PASSAGE TO READ:
Yikes, even as few as four drinks can provide fuel for up to 7 hours (our liver can only metabolize between 7-15 g/alcohol per hour).

Considering that 4 drinks is a pretty modest night for many individuals and very few people limit themselves to spirits or wine, then its conceivable that you can easily have 7+ hours of alcohol to metabolize IN ADDITION TO whatever glucose or fat you slam into the system.

Are you beginning to appreciate the magnitude of the issue?

Let’s revisit our 6 drinks in a night scenario. If you are a slow metabolizer of alcohol (7 g/hour) and begin drinking your 6 beers (78 g alcohol, 72 g carbohydrates) at 9 PM, you’ll still trying to get through the alcohol by 8 AM the next morning.

Toss in the extra glucose to contend with and you may be lucky to return to oxidizing stored body fat by some point around noon!

Of course, this presupposes that you didn’t stop in for pizza after the bar, didn’t decide that grabbing a McDonalds breakfast will sop up the remaining alcohol or decide that a “the hair of the dog that bit you” is the ideal hangover solution.

By way of comparison, if you have a relatively lower carbohydrate dinner around 7 PM, you’ll return to oxidizing fat by ~10 PM at the latest and will spend the entire night in a pro-fat burning state.

A Final Word

Obviously, the point of this post isn’t to convince you to never drink again. Frankly, you are all adults and can decide for yourselves whether alcohol is going to be part of your lifestyle. Rather I just wanted to highlight the choice you have to make between instant gratification and long-term health.

If you place more value on having a daily nightcap, then you’ll also have to accept the extra 5 lbs of fat that tends to accompany such a habit. A glass of wine might be good for the heart, but it’s not great for the waistline.

Conversely, if you place greater emphasis on seeing your abs year round, then you’ll definitely want to limit your forays into the world of alcohol to special occasions and opt for physique friendlier choices when you do.

Remember, when it comes to booze and having a beach body, you can’t have it both ways.

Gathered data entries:
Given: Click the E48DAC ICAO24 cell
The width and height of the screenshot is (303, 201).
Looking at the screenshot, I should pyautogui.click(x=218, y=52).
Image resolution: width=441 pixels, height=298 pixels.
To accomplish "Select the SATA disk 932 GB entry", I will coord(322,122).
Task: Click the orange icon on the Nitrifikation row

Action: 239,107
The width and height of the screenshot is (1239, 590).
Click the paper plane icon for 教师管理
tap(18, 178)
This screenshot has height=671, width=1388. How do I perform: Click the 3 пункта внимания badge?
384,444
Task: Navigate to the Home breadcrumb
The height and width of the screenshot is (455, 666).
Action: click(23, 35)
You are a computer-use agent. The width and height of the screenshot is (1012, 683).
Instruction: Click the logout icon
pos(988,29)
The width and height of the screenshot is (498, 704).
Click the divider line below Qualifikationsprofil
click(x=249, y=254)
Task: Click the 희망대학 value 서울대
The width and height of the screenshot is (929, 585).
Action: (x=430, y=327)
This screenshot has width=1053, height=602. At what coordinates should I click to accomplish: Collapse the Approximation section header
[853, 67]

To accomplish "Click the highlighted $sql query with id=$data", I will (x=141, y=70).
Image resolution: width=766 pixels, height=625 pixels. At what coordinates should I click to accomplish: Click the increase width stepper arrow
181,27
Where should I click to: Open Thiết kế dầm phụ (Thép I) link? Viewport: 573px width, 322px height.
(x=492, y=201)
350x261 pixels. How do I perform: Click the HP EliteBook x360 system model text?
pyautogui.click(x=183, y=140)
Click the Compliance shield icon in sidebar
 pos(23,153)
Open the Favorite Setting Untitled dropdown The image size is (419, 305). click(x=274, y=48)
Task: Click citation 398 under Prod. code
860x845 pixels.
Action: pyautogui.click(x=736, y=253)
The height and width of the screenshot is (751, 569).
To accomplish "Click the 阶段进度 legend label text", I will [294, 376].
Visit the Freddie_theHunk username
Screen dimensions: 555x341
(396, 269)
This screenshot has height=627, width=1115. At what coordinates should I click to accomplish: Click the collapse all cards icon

DIRECTIONS: Print the text of the passage on alcohol and fat burning between "Let’s revisit our" and "point around noon!", inclusive.

RESULT FOR THIS EXERCISE:
Let’s revisit our 6 drinks in a night scenario. If you are a slow metabolizer of alcohol (7 g/hour) and begin drinking your 6 beers (78 g alcohol, 72 g carbohydrates) at 9 PM, you’ll still trying to get through the alcohol by 8 AM the next morning.

Toss in the extra glucose to contend with and you may be lucky to return to oxidizing stored body fat by some point around noon!